Below are some records. Set down exactly the line holding "Given: Click the BREAKING headline text line" and every later line through the end, omitting the pictures.

★ ★ ★

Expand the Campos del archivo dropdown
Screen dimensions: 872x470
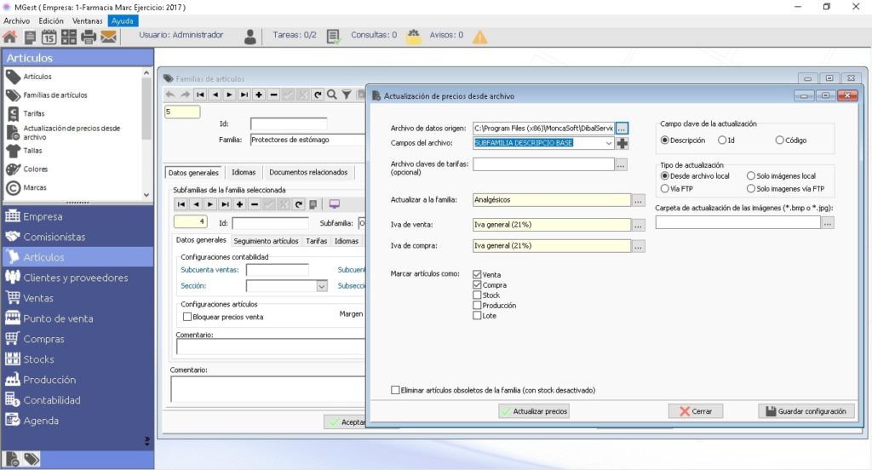(608, 144)
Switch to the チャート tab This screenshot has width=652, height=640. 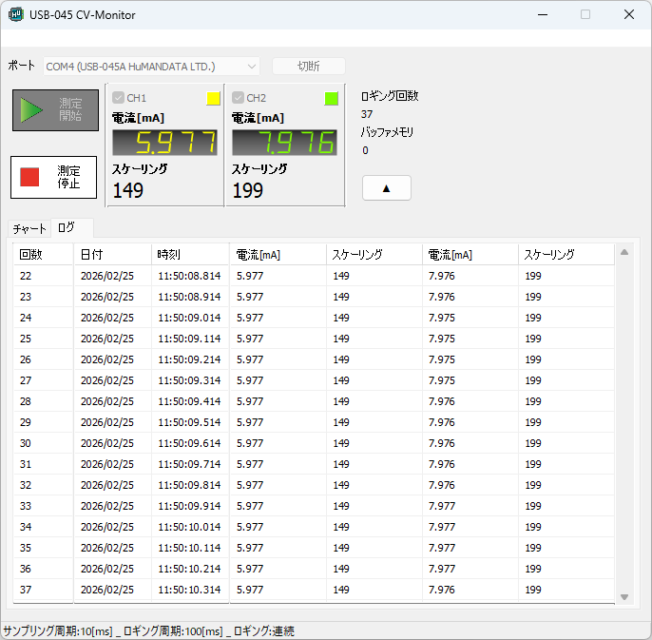(29, 228)
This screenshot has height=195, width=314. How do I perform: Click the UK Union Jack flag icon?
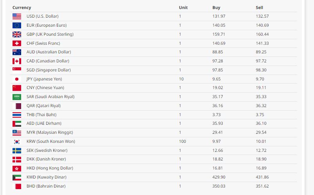[17, 34]
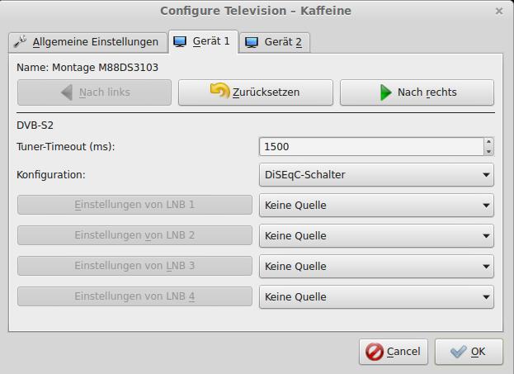This screenshot has width=514, height=374.
Task: Close the Configure Television dialog
Action: [498, 12]
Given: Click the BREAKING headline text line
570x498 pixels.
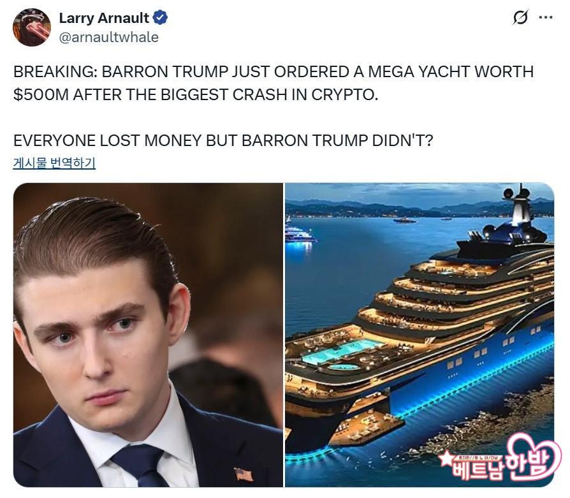Looking at the screenshot, I should click(x=274, y=71).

★ ★ ★

TASK ANSWER ::
Given: Click the BREAKING headline text line
570x498 pixels.
Looking at the screenshot, I should click(x=274, y=71).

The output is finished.